Lieberman's boomerang reminds us that voters represent a meager percentage of the total populace — and that bloggers are an even tinier subset of that group. Consequently, what appears to be a coast-to-coast juggernaut on a 17-inch monitor is, in the real world, simply an elaborate PC-to-PC chain letter — enthusiastic, but not necessarily the national mindset.
"There isn't much point in detailing the chest thumping of the various blognut extremists," wrote Time's Joe Klein in his analysis of the Lamont victory. "Their reach is minuscule."
For those who think Klein is underestimating the power of the blog, I have four words: Howard Dean for president.
Among the Kossack "blognuts" and the Hollyweirdos on HuffnPuff, there are enough cockamamie demonstrations of grandiosity, egomania and shrill hysteric mass psychosis to fill Comintern or Walpurgisnacht. Now cable TV has a failed sportscaster shrieking that Rumsfeld is a fascist for calling Islamofascists fascist! But sensible Joe Klein, who writes at the Brewster Women's Library right down the road from our place on Cape Cod, sums it up correctly with "Their reach is minuscule." Kluger compares the Kossacks and Hollyweirdos [and their far-right counterparts] in terms of child-rearing:
Ever since the first smarty-pants posted his first unsolicited opinion on the Internet, Americans have become captivated by blog-o-mania — for good reason. For once, we own and operate our own public medium. Power to the people. Vox populi. Yadda-yadda.
And yet, as the scrambling suits at Lamont headquarters....now know, it's easy to be seduced by one's own hype, especially when that hype is preceded by a "www." Now it's time to play catch-up ball. Lamont's handlers will have to face a candidate who will surely try to have it both ways on the campaign trail.... That's the way the blog bounces.
As an occasional blogger myself, I'm still wary of the phenomenon. On one hand, it can be liberating to log on and spout off, unencumbered by editorial oversight.
On the other hand, as August 2006 clearly demonstrates, bloggers can just as easily get it wrong. That's worth remembering.
The whole thing reminds me of child-rearing. As the parent of any toddler can tell you, the younger the child, the louder the screams for attention — and quite often, the degree of the crisis is in reverse proportion to the decibels of the bellows.

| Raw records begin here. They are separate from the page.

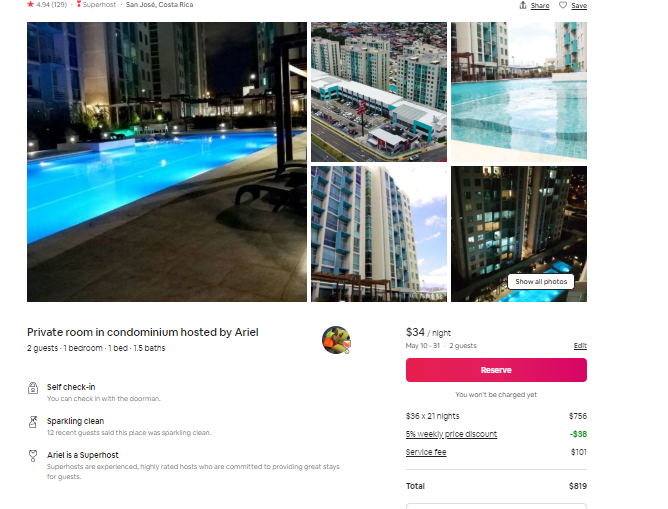Image resolution: width=668 pixels, height=509 pixels.
Task: Open 5% weekly price discount details
Action: point(451,434)
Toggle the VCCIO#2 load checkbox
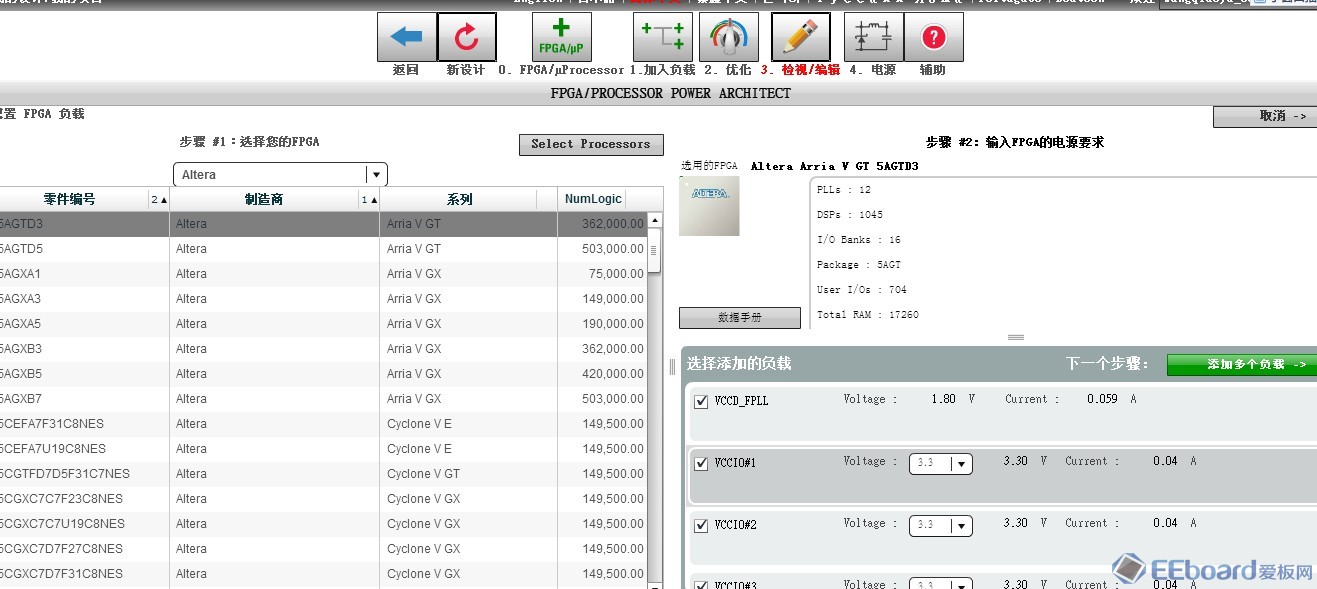This screenshot has height=589, width=1317. (701, 526)
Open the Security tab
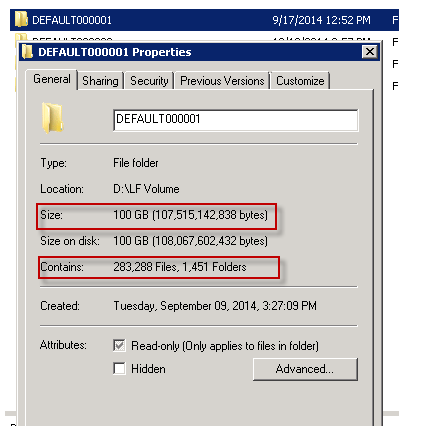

To that end, it's important to remember that the blogosphere is still in its infancy, and like any kid, it needs to be watched very carefully.
I disagree if this means monitoring for violations of PC or censorship for vulgar or obscene language. Bloggers are as various and diverse as the general population. For every dozen bloggers on the left, there are close to a dozen on the right. It's the old "marketplace of ideas" pushed to the ultimate individualism of American democracy. Or Leibnizian monadism, if you wish a continental nuance.
Blogging should be monitored only for the sort of plots and conspiracies uncovered by the Canadian police when they found twenty-three "normal, average Canadian citizens" [who coincidentally all had Muslim names] conspiring to blow up the Toronto HQ of the National Police and some government buildings in Ottawa.
But perhaps I am confusing chat rooms with blogging. Unlike the paranoids on the civil liberty barricades, I believe some monitoring [not supervising] by government authorities is okay. So NSA wiretaps for national security are also okay by me, as long as they have some basis in blocking terrorism or apprehending criminals.
In these cases, the common good supersedes individual rights of privacy.